Suara.com - Menjelang peringatan tragedi berdarah 4 Juni di Lapangan Tiananmen, Beijing, 25 tahun lalu, Pemerintah Komunis Cina berkeras menyatakan telah mengambil sikap yang tepat untuk merespon demonstrasi yang berujung pada pembantaian ribuan mahasiswa.
Peringatan tragedi Tiananmen setiap 4 Juni sendiri tidak pernah dilakukan di lokasi pembantaian, melainkan para pelarian politik seperti di Hongkong dan Taiwan.
Sementara di Beijing, pengamanan semakin diperketat dan kontrol internet yang semakin kuat serta pengalihan pencarian mesin pencari Google.
Saking takutnya, pemerintah Cina bahkan menahan sejumlah aktivis sejak beberapa bulan lalu setelah ketahuan hendak menggelar protes dan peringatan tragedi Tiananmen.
“Di Cina yang ada hanya para pelanggar hukum.
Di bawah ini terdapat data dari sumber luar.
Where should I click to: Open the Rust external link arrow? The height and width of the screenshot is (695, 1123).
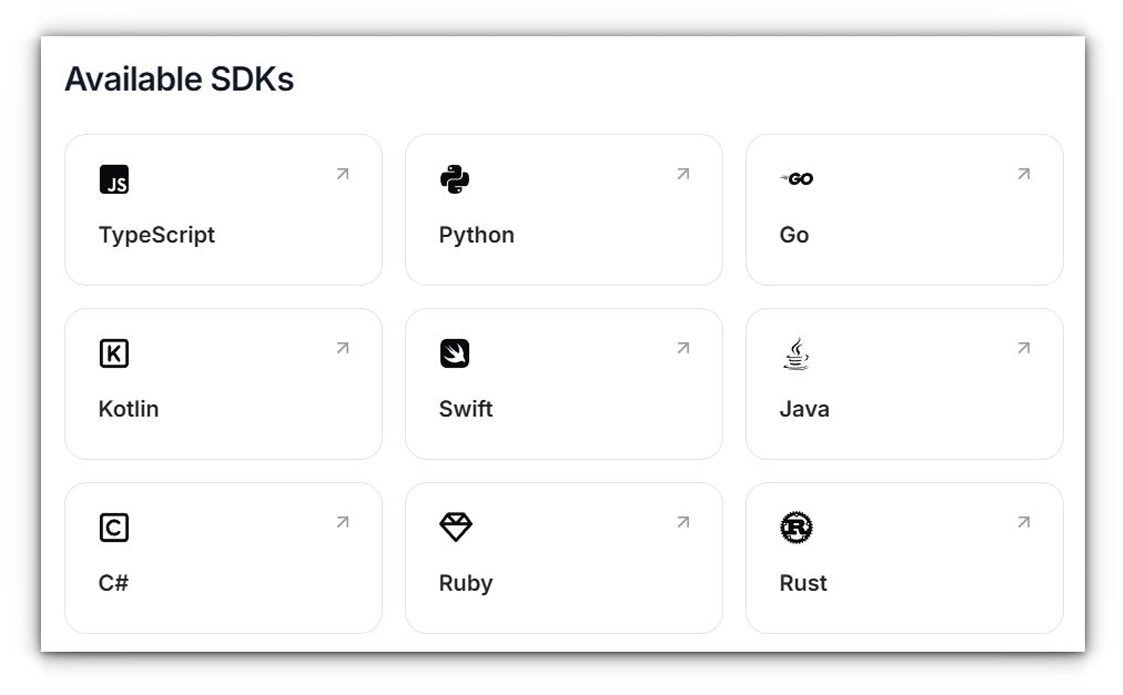[x=1024, y=522]
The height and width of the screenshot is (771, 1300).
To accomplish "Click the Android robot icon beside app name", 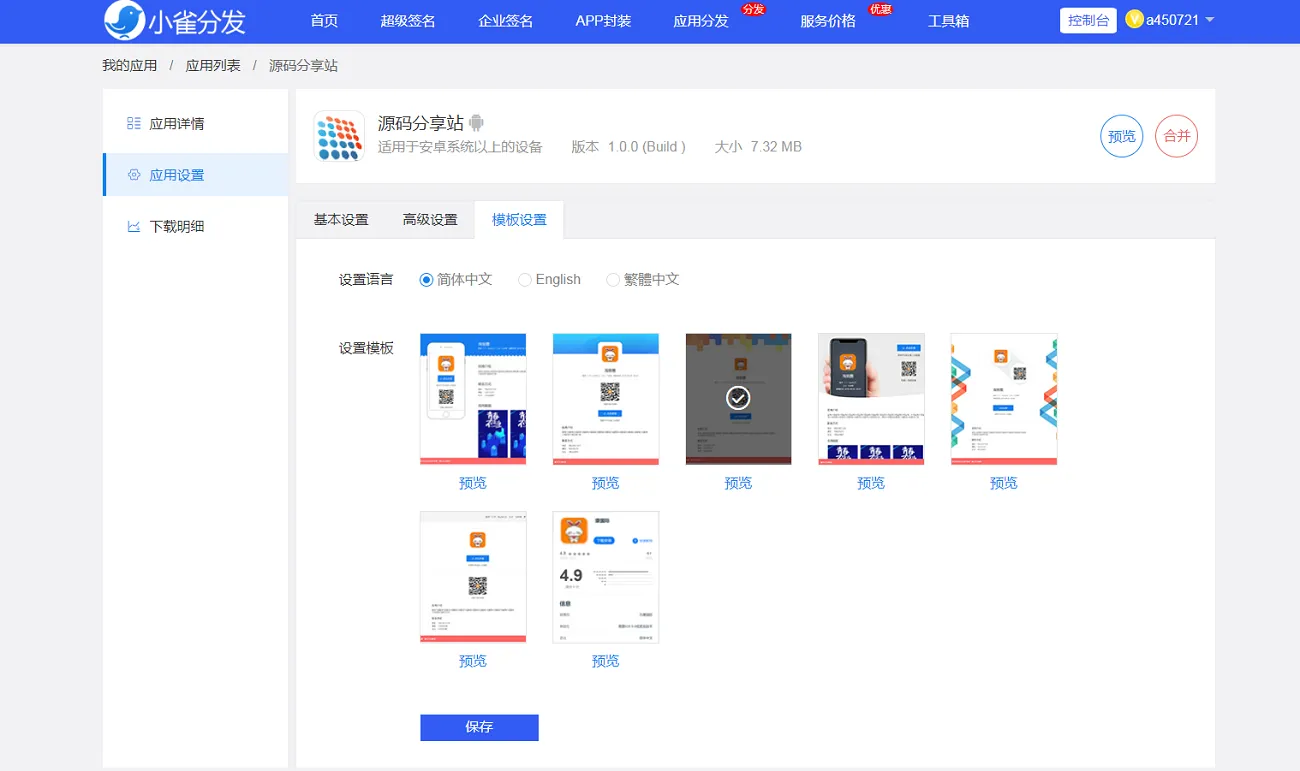I will [477, 123].
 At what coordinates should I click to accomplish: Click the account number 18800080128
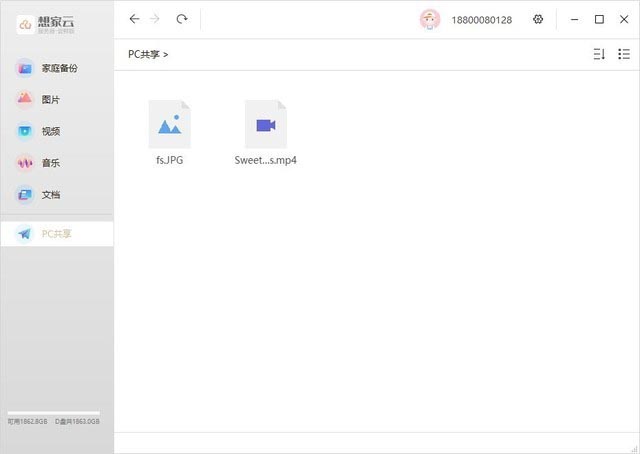tap(482, 19)

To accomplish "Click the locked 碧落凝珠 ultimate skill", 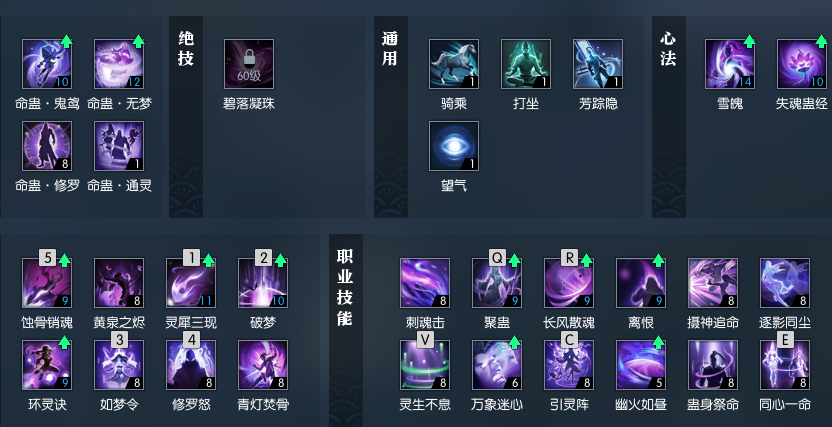I will (x=249, y=64).
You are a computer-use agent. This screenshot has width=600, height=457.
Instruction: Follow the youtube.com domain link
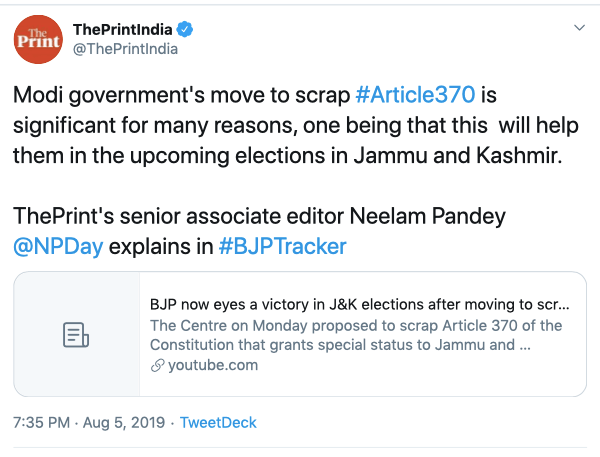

Tidak ada yang disebut pembangkang,” tegas juru bicara Kementerian Luar Negeri Cina Hong Lei pada sebuah konferensi pers, Selasa (3/6/2014).
Hingga kini pemerintah Cina menolak menyampaikan jumlah total korban saat tragedi pembantaian oleh militer itu meletus di Tiananmen pada 1989 untuk menghalau demonstrasi.
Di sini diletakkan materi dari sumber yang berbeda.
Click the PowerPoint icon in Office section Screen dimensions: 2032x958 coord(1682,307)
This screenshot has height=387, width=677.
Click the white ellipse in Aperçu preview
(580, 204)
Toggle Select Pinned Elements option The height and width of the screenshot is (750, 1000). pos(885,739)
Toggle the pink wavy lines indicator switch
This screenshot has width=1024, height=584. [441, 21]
Sejumlah saksi mata dan lembaga ham internasional memperkirakan sekitar 3.000 orang tewas akibat tindakan militer Cina.
Demonstrasi yang awalnya merupakan protes atas ketidakstabilan ekonomi dan koruspi politik waktu itu, berubah menjadi tuntutan agar rezim Komunis Cina yang otoriter lengser.
“Pemerintah Cina telah sejak lama mencapai kesimpulan tentang kekisruhan politk pada akhir 1980-an itu,” ujar Hong.
Kesimpulan yang dimaksud adalah Pemerintah Cina menganggap respon yang diambil justru langkah yang benar.
"Dapat dikatakan bahwa jalan menuju sosialisme dengan karakteristik Cina yang kita lakukan hari ini, sejalan dengan kondisi nasional Cina dan kepentingan mendasar dari sebagian besar orang Cina, yang merupakan aspirasi dari seluruh rakyat Cina,” seru Hong. (Reuters)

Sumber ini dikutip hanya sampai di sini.